Royal Navy arrests drug smugglers

  • Published
HMS Manchester with the drug-smuggling boat
Image caption,
Crew members from HMS Manchester managed to sneak up on the drug-smuggling vessel

A gang of drug smugglers with cocaine worth £16.8m have been caught by a Royal Navy warship in the Caribbean.

HMS Manchester, a 5,200-tonne destroyer, followed the small fishing vessel used by drug traffickers during a night operation.

The warship drew up only 150 yards from them and launched its sea boats.

Navy personnel managed to intercept some of the estimated 240kg (530lb) of cocaine which the three-man crew jettisoned overboard.

Eight bales of the drug were thrown overboard, but the Navy boat crews recovered two, each weighing 30kg (66lbs), to be used as evidence.

A Royal Navy spokesman said: "A softly-softly approach caught a trio of drug traffickers napping as their fishing vessel was stalked through the Caribbean night by the Royal Navy warship HMS Manchester.

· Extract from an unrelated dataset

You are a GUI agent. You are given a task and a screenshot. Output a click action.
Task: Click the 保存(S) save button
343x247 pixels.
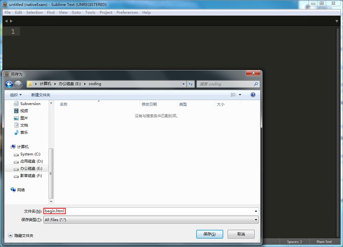pyautogui.click(x=209, y=234)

"The surprised three-man crew of the vessel suddenly realised the game was up as the 5,200-tonne Type 42 destroyer, with her sea boats launched, loomed up out of the darkness just 150 metres off the stern of the smugglers' craft.

The operation took place in the Colombian Basin, an area of the Caribbean between Colombia and Panama.

In September last year, the Royal Navy seized its biggest ever haul of cocaine, with an estimated street value of £240m ($380m), off the coast of Colombia.

HMS Manchester left its Portsmouth base for its current patrol mission in May this year and is due to return home in time for Christmas.